(Records provided begins)

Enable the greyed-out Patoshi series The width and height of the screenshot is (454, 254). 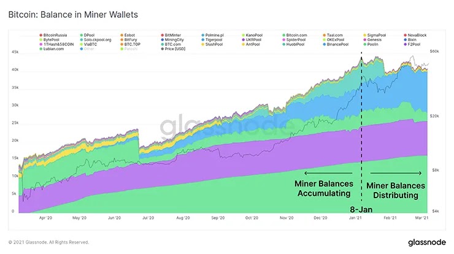pos(129,49)
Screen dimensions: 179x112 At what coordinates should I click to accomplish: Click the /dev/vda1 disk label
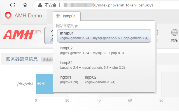pyautogui.click(x=25, y=84)
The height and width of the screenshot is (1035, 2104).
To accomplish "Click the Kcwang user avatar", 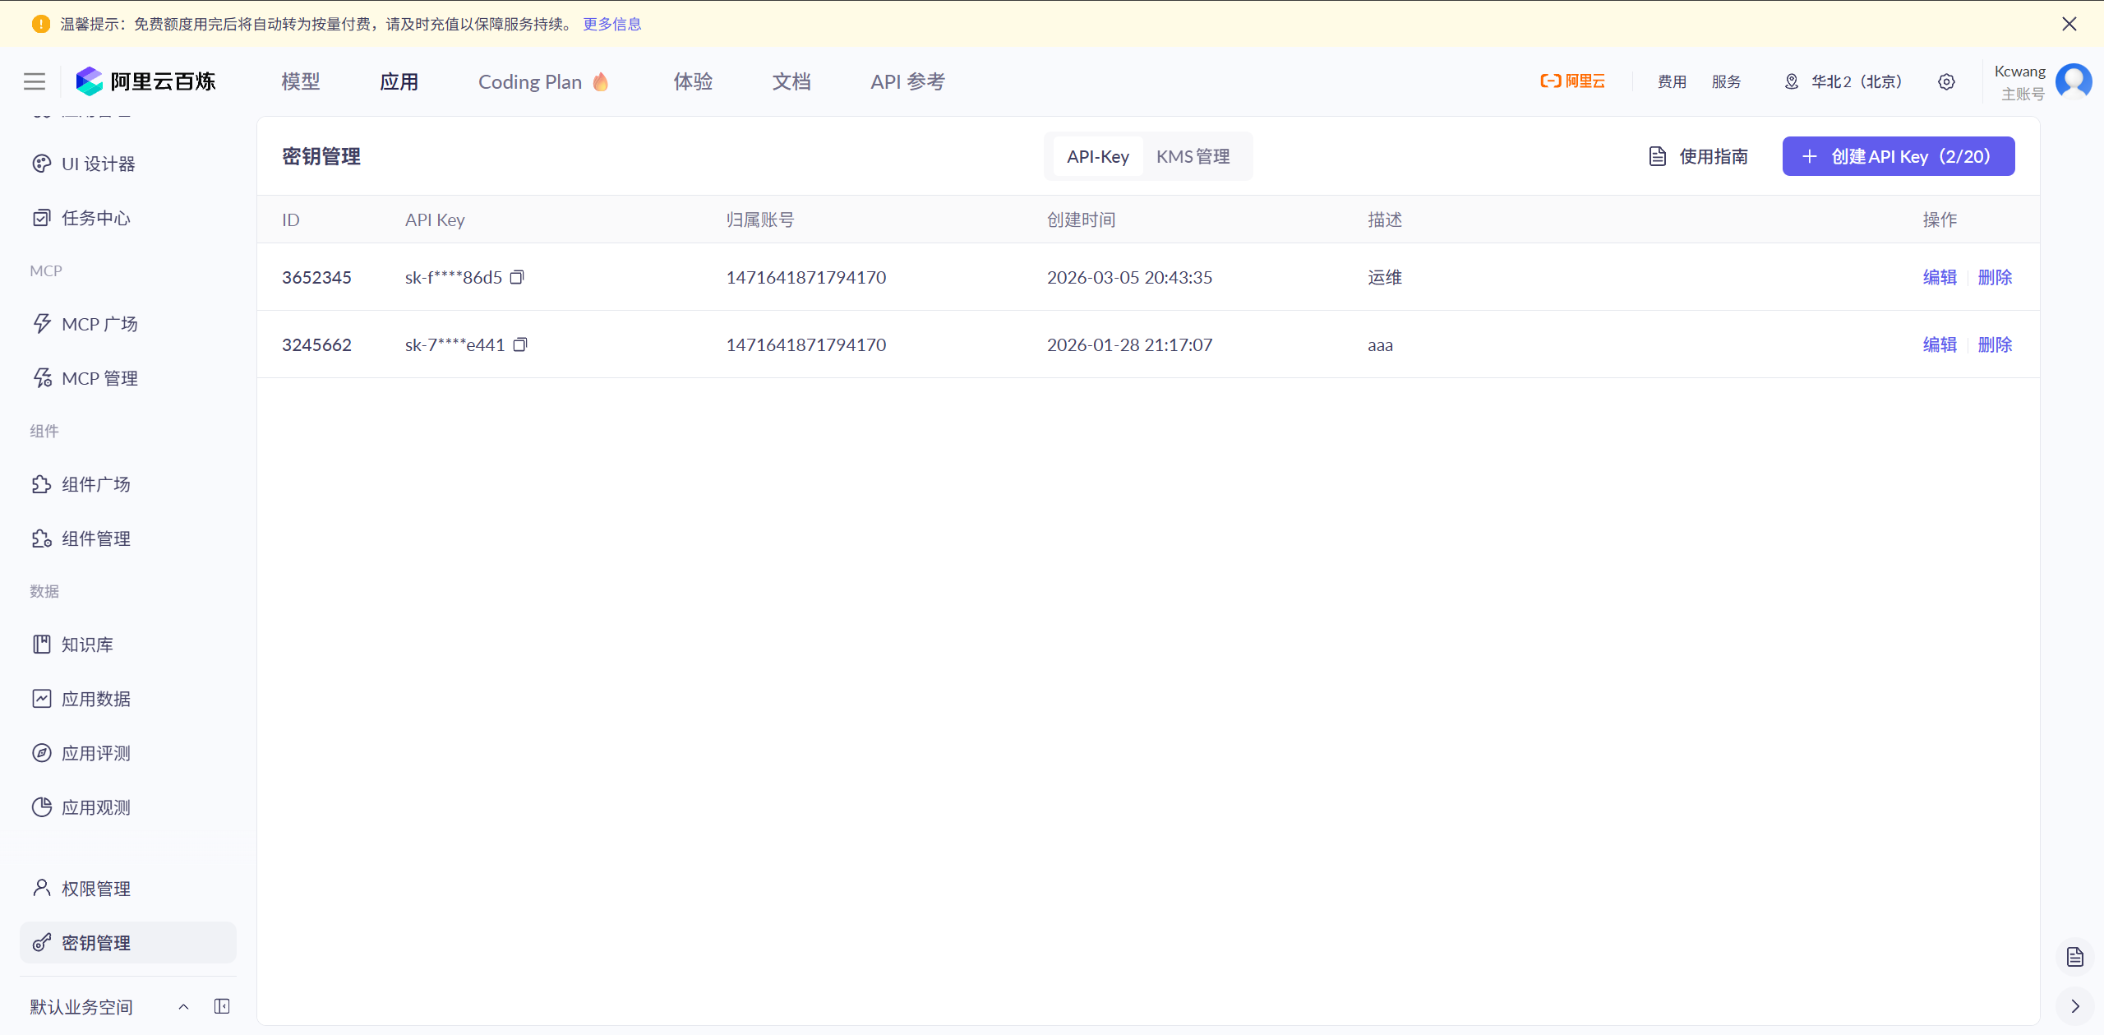I will pos(2073,81).
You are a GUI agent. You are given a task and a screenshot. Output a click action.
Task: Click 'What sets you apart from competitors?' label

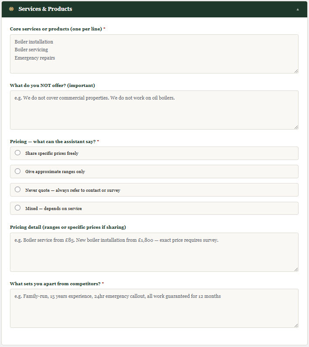tap(55, 284)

(Records provided ends)

- Exercise aim
Exclude all pictures and reproduce exactly the lines from the one containing "You are a GUI" through the final line of the entries above.

- Solution
You are a GUI agent. You are given a task and a screenshot. Output a click action.
Task: Click 'What sets you apart from competitors?' label

tap(55, 284)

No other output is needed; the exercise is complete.